MapReduce Job Execution
Once the resource manager’s scheduler assign a resources to the task for a container on a particular node, the container is started up by the application master by contacting the node manager. The task whose main class is YarnChild is executed by a Java application .
It localizes the resources that the task needed before it can run the task. It includes the job configuration, any files from the distributed cache and JAR file. It finally runs the map or the reduce task. Any kind of bugs in the user-defined map and reduce functions (or even in YarnChild) don’t affect the node manager as YarnChild runs in a dedicated JVM. So it can’t be affected by a crash or hang.
All actions running in the same JVM as the task itself are performed by each task setup. These are determined by the OutputCommitter for the job. The commit action moves the task output to its final location from its initial position for a file-based jobs. When speculative execution is enabled, the commit protocol ensures that only one of the duplicate tasks is committed and the other one is aborted.
What does Streaming means?
Streaming reduce tasks and runs special map for the purpose of launching the user supplied executable and communicating with it. Using standard input and output streams, it communicates with the process. The Java process passes input key-value pairs to the external process during execution of the task. It runs the process through the user-defined map or reduce function and passes the output key-value pairs back to the Java process.
It is as if the child process ran the map or reduce code itself from the manager’s point of view.

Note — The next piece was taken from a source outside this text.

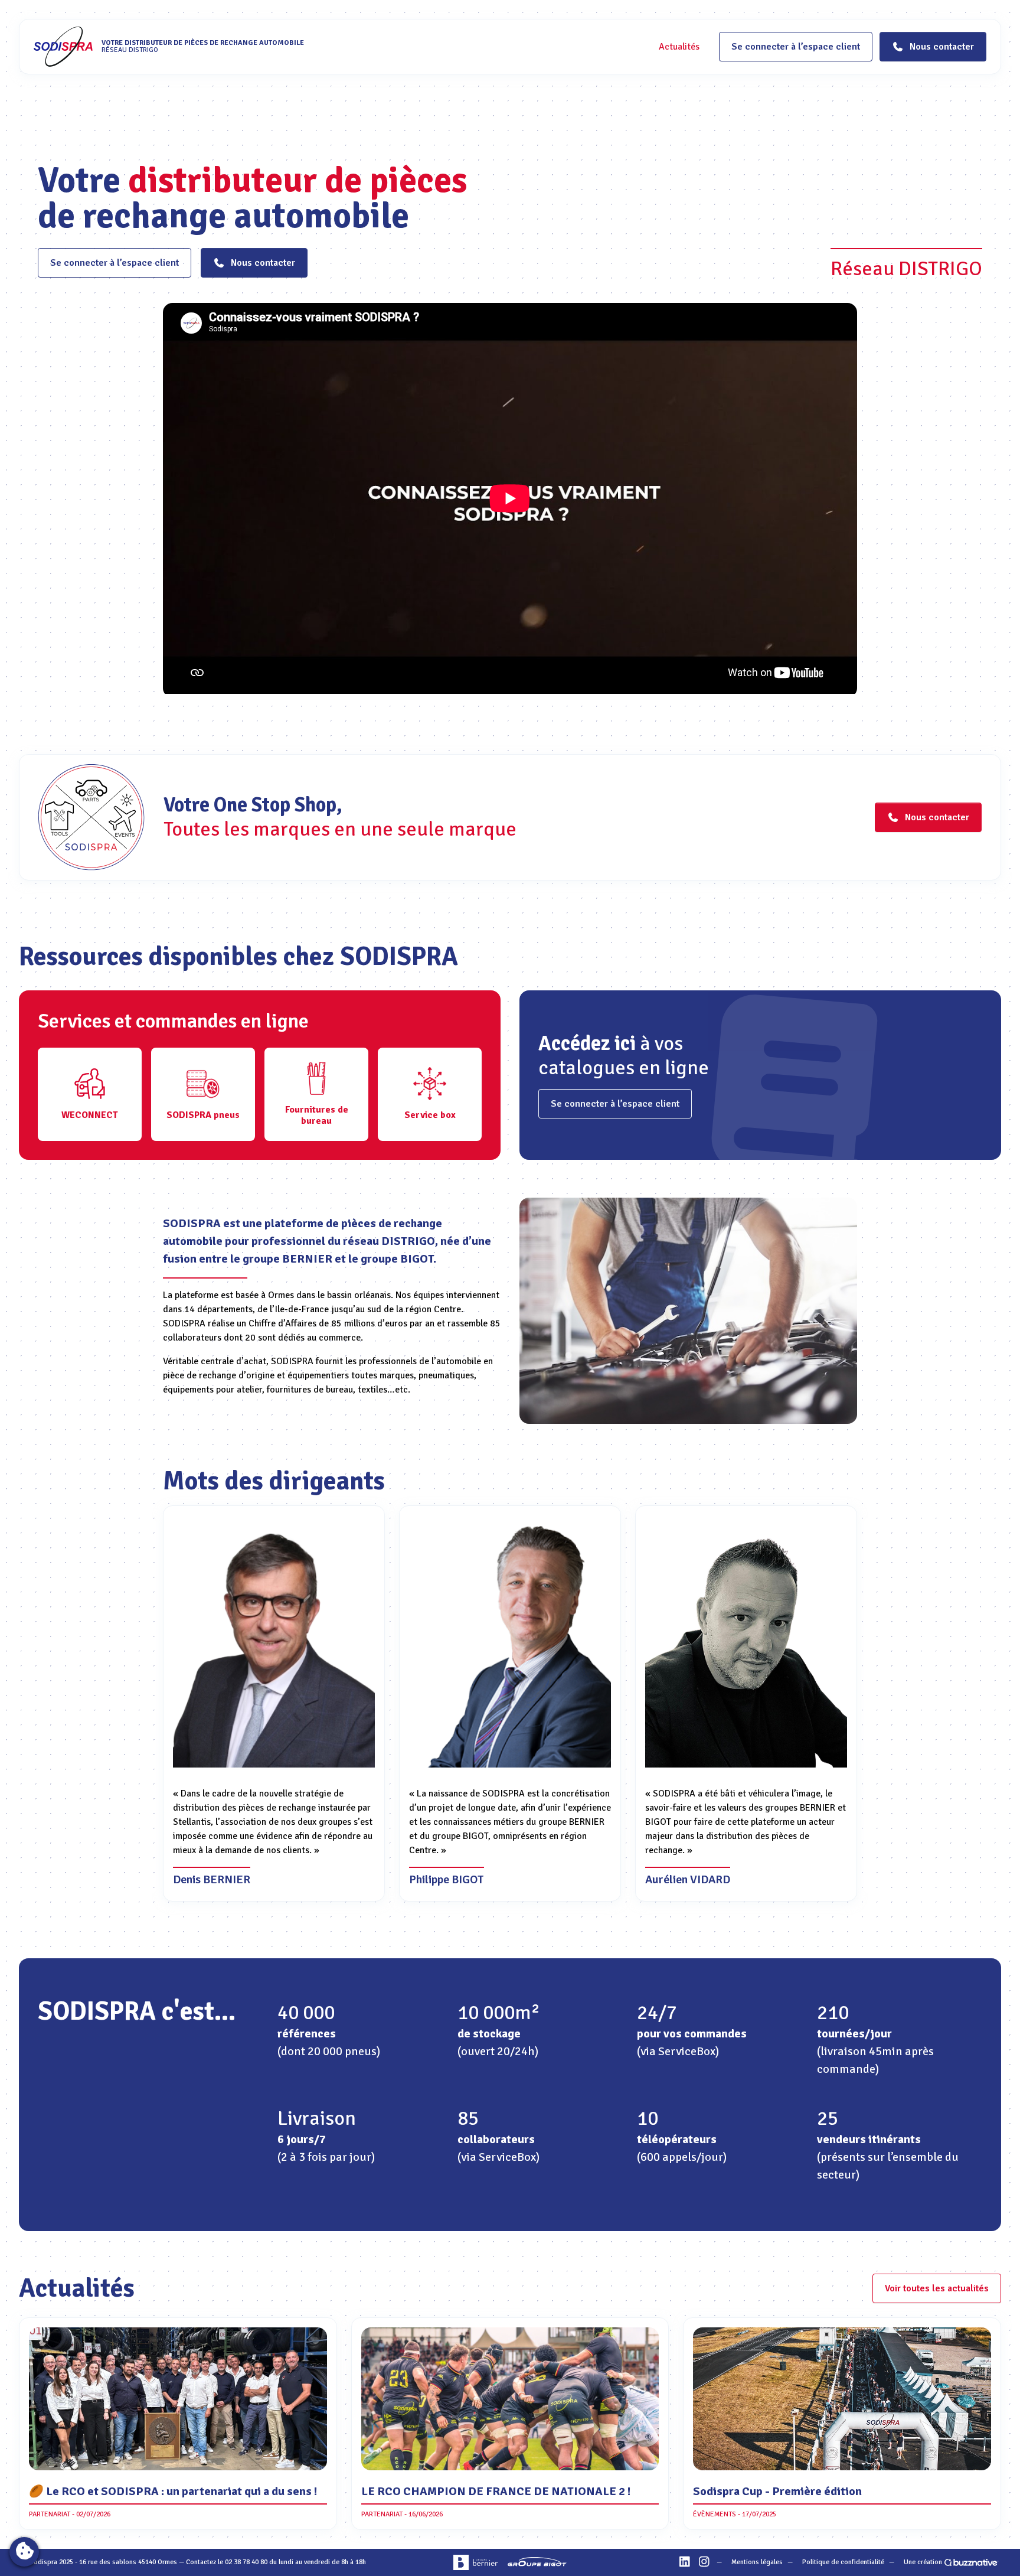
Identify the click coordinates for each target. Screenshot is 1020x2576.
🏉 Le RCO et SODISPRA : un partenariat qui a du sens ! (173, 2491)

MapReduce jobs can take anytime from tens of second to hours to run, that’s why are long-running batches. It’s important for the user to get feedback on how the job is progressing because this can be a significant length of time. Each job including the task has a status including the state of the job or task, values of the job’s counters, progress of maps and reduces and the description or status message. These statuses change over the course of the job.
The task keeps track of its progress when a task is running like a part of the task is completed. This is the proportion of the input that has been processed for map tasks. It is a little more complex for the reduce task but the system can still estimate the proportion of the reduce input processed. When a task is running, it keeps track of its progress (i.e., the proportion of the task completed). For map tasks, this is the proportion of the input that has been processed. For reduce tasks, it’s a little more complex, but the system can still estimate the proportion of the reduce input processed.
Process involved –
- Read an input record in a mapper or reducer.
- Write an output record in a mapper or reducer.
- Set the status description.
- Increment a counter using Reporter’s incrCounter() method or Counter’s increment() method.
- Call Reporter’s or TaskAttemptContext’s progress() method.